- **ASSIGNMENT**
Copy out the lines from the one containing "The width and height of the screenshot is (453, 306)." through the one containing "center [270, 844].", replacing "width and height" with "size" and keeping everything else unchanged.

- **PROVIDED MATERIAL**

------------------------------------------------

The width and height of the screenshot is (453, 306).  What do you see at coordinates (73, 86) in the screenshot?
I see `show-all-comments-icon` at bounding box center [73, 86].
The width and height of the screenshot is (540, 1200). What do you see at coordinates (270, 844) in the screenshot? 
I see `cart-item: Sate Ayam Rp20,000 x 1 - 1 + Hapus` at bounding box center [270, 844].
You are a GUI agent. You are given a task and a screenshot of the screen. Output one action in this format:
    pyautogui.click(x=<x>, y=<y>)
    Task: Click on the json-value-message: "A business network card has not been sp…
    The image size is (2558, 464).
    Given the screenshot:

------------------------------------------------

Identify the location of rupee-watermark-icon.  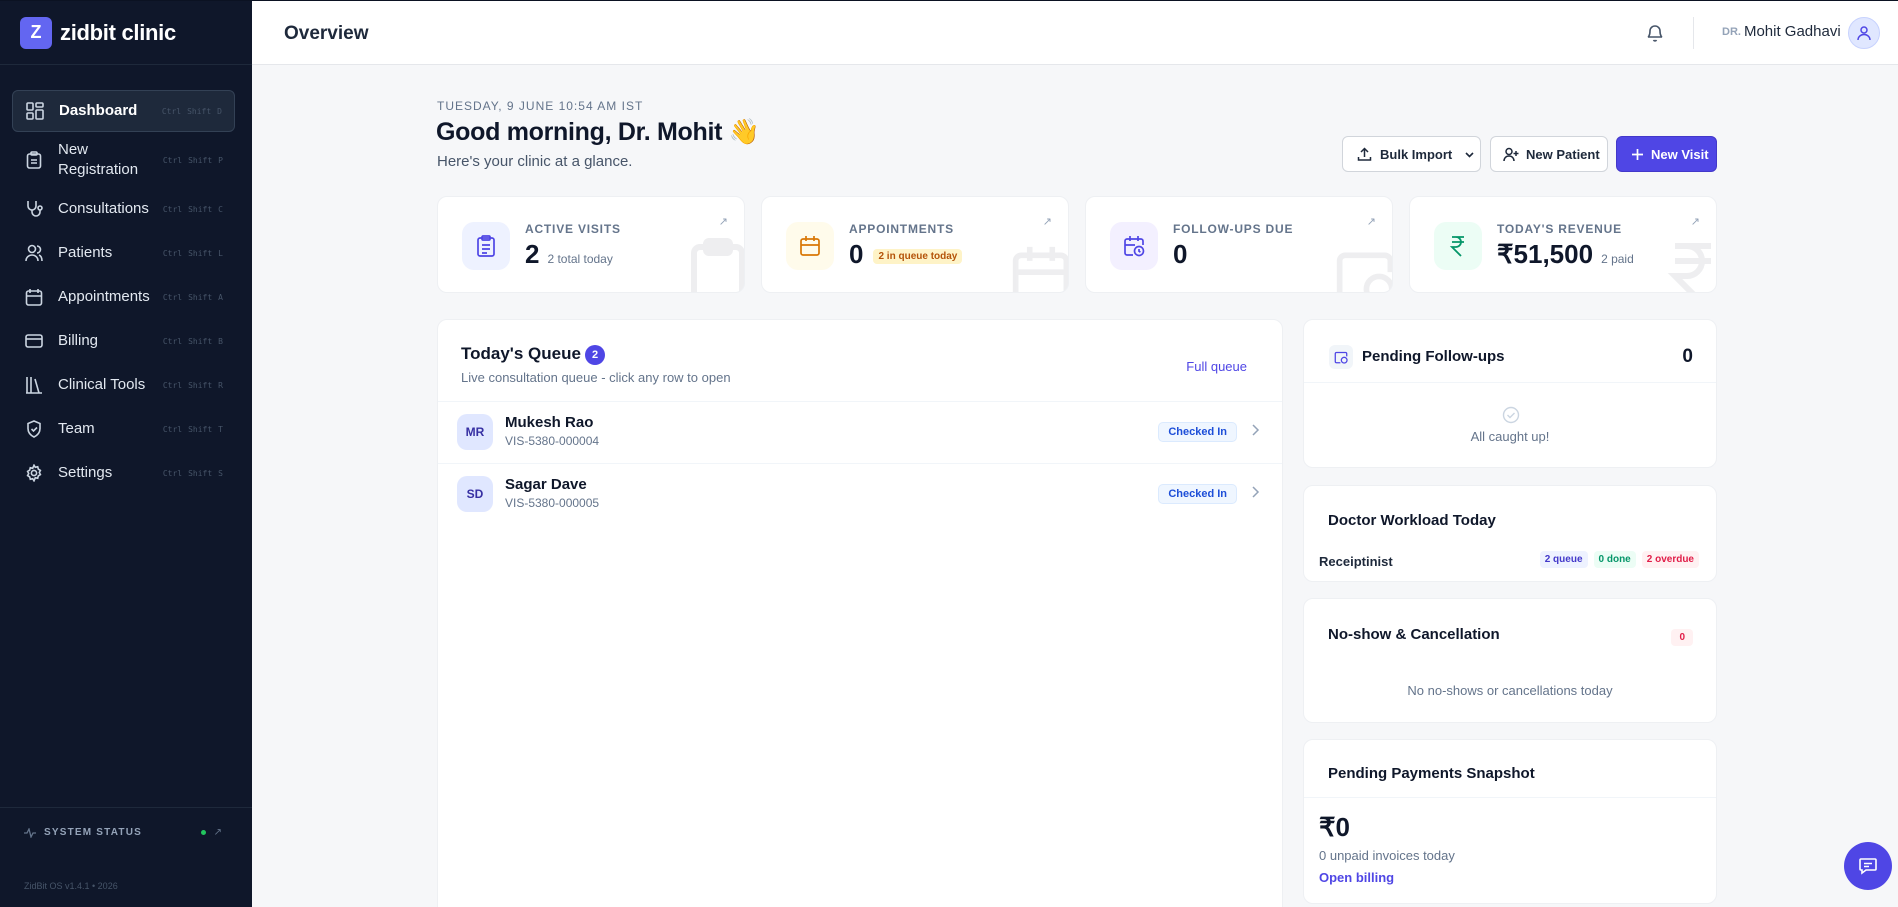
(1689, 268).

------------------------------------------------

- **RESULT FOR THIS TASK**
The size of the screenshot is (453, 306).  What do you see at coordinates (73, 86) in the screenshot?
I see `show-all-comments-icon` at bounding box center [73, 86].
The size of the screenshot is (540, 1200). What do you see at coordinates (270, 844) in the screenshot? 
I see `cart-item: Sate Ayam Rp20,000 x 1 - 1 + Hapus` at bounding box center [270, 844].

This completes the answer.